An example of traversing the viewpoints in the simulator and storing the rendered image features can be found here.

You can initialize a simulation instance with customized FoV for the rendered images and change the viewing angles by makeAction in the environment.

For example, by setting the FoV to 45 and turning 45 degrees 7 times clockwise, saving the rendered images after each action will provide you with a panoramic observation at the current viewpoint with no overlapping.

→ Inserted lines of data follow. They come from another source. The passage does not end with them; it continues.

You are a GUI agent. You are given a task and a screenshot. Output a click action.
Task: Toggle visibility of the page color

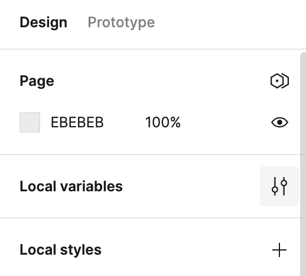[279, 123]
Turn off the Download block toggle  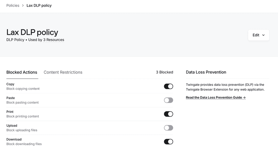tap(168, 142)
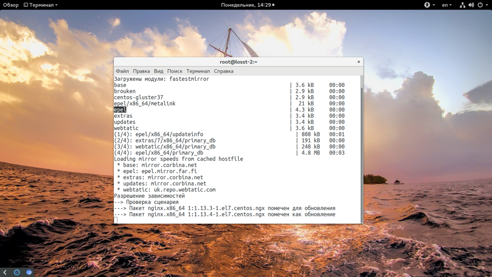Open the Поиск menu
Screen dimensions: 492x277
pyautogui.click(x=175, y=71)
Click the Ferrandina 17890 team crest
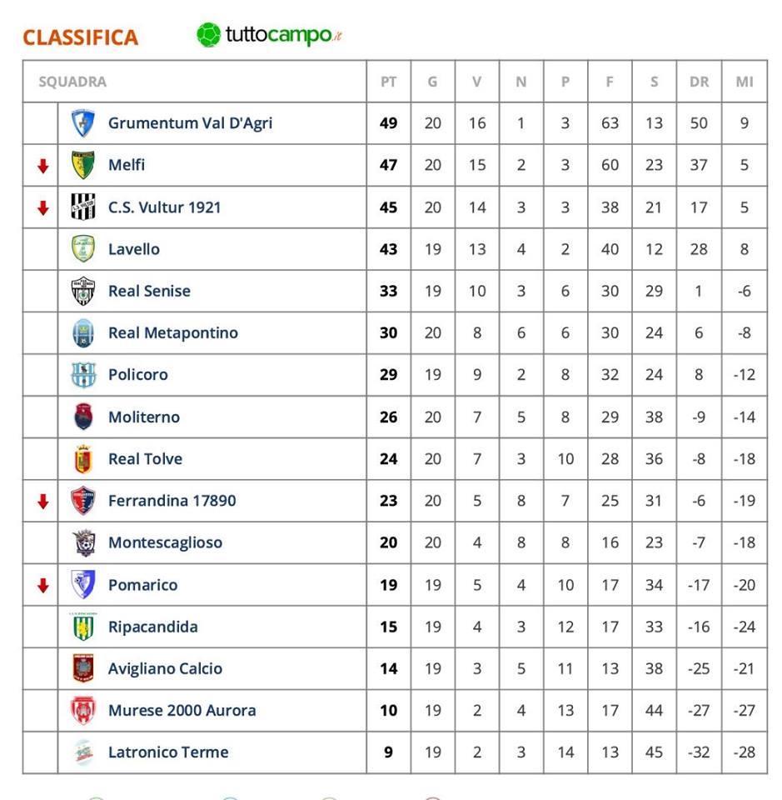 [82, 501]
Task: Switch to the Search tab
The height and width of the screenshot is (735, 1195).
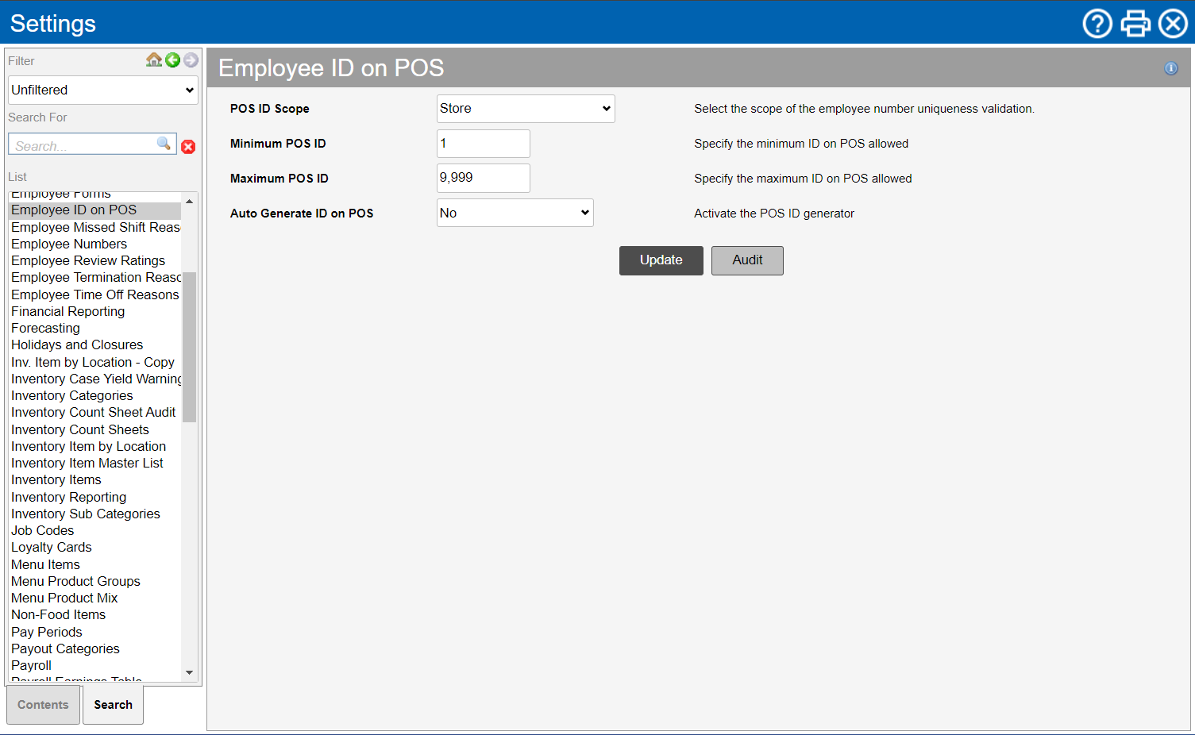Action: [113, 705]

Leon022 commented 5 months ago

Hello, @GengzeZhou , Thank you for your detailed guidance. I am now able to run MatterSim and obtain images. As per your advice, I have set the Field of View (FoV) to 45 degrees and turned clockwise 45 degrees 7 times, since each viewpoint generates 24 images, as demonstrated by the following code snippet: `TSV_FIELDNAMES = ['scanId', 'viewpointId', 'image_w', 'image_h', 'vfov', 'features', 'logits'] VIEWPOINT_SIZE = 24 # Number of discretized views from one viewpoint FEATURE_SIZE = 768 LOGIT_SIZE = 1000

WIDTH = 640 HEIGHT = 480 VFOV = 45

def process_features(proc_id, out_queue, scanvp_list, args): print('start proc_id: %d' % proc_id)

# Set up the simulator
sim = build_simulator(args.connectivity_dir, args.scan_dir)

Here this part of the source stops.